*Written instruction*
Output the stretch of items from the start through the line containing "click(464, 348)", word for word and with nothing added.
──────── The records
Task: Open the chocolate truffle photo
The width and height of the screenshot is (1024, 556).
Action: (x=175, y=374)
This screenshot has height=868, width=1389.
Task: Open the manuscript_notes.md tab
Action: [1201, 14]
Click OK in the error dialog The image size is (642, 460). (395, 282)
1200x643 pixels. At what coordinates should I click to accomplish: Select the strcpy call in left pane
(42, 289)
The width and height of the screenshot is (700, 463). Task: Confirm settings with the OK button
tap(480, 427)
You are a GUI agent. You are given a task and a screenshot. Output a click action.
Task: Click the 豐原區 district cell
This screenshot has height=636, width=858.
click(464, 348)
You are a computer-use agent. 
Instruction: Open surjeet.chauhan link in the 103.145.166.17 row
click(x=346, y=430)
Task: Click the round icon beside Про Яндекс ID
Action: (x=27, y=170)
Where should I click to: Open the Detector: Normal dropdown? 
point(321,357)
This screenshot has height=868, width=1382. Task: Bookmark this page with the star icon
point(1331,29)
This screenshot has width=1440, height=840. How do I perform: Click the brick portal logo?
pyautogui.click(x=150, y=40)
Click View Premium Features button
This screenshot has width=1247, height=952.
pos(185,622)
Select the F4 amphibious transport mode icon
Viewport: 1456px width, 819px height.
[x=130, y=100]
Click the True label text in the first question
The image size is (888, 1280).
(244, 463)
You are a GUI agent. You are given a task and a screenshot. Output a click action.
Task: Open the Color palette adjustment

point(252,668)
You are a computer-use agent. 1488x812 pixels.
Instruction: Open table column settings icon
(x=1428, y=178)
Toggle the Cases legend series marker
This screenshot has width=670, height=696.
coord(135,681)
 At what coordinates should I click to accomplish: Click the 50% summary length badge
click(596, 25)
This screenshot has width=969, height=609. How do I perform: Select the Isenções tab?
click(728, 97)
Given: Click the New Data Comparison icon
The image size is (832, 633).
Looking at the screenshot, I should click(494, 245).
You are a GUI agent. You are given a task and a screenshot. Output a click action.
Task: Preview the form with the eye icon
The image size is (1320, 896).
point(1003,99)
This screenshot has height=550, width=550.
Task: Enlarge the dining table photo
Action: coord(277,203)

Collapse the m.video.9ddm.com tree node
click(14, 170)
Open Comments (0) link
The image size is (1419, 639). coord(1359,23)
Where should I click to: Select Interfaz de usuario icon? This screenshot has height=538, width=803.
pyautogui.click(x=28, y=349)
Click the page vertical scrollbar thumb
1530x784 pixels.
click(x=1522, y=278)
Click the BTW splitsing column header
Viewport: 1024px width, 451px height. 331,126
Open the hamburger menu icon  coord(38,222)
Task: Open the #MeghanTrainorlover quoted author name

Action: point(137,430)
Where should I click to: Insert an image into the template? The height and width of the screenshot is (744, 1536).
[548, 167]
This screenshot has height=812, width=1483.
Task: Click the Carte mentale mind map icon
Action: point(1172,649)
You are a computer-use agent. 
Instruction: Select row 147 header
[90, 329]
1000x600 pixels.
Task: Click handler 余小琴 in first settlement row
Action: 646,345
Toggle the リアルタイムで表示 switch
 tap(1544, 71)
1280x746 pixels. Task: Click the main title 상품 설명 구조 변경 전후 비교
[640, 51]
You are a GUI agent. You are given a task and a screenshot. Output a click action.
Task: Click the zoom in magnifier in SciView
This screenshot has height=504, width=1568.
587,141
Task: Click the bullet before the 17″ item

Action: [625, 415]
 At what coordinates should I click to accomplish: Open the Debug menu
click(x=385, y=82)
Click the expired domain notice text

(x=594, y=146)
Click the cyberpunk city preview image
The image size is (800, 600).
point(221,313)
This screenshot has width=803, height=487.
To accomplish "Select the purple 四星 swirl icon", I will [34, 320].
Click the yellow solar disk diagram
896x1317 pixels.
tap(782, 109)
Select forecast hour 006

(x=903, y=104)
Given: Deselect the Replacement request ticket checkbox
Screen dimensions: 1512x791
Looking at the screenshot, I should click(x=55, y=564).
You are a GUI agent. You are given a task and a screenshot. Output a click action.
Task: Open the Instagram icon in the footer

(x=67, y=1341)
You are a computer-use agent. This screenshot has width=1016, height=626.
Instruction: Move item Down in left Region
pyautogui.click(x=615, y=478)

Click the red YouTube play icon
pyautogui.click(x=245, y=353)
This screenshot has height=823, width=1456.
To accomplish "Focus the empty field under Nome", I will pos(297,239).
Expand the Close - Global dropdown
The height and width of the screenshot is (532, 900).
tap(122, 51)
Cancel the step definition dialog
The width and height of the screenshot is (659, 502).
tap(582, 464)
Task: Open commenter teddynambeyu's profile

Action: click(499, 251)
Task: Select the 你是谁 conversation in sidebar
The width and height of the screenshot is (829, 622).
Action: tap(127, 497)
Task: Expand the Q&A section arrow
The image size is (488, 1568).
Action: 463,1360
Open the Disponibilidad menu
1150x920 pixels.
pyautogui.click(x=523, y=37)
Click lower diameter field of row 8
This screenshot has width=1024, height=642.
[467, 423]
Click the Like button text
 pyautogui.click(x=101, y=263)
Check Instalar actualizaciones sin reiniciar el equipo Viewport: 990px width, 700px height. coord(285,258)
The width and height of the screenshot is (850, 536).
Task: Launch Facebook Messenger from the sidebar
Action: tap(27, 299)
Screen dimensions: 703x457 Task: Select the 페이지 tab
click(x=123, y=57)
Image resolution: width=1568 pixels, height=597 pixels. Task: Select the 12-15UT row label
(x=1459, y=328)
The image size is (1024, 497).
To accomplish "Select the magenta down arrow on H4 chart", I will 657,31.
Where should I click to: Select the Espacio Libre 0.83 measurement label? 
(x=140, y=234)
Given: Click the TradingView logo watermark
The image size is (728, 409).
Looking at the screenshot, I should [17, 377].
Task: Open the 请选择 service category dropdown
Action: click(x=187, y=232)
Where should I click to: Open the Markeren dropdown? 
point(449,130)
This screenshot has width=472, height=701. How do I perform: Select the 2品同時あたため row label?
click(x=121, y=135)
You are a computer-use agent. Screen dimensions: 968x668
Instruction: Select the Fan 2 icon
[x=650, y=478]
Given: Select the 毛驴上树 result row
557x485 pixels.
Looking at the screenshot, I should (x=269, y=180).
────────────────
*Reply to the task*
Task: Open the chocolate truffle photo
The width and height of the screenshot is (1024, 556).
Action: (x=175, y=374)
This screenshot has height=868, width=1389.
Task: Open the manuscript_notes.md tab
Action: [1201, 14]
Click OK in the error dialog The image size is (642, 460). (395, 282)
1200x643 pixels. At what coordinates should I click to accomplish: Select the strcpy call in left pane
(42, 289)
The width and height of the screenshot is (700, 463). Task: Confirm settings with the OK button
tap(480, 427)
You are a GUI agent. You are given a task and a screenshot. Output a click action.
Task: Click the 豐原區 district cell
This screenshot has height=636, width=858.
click(464, 348)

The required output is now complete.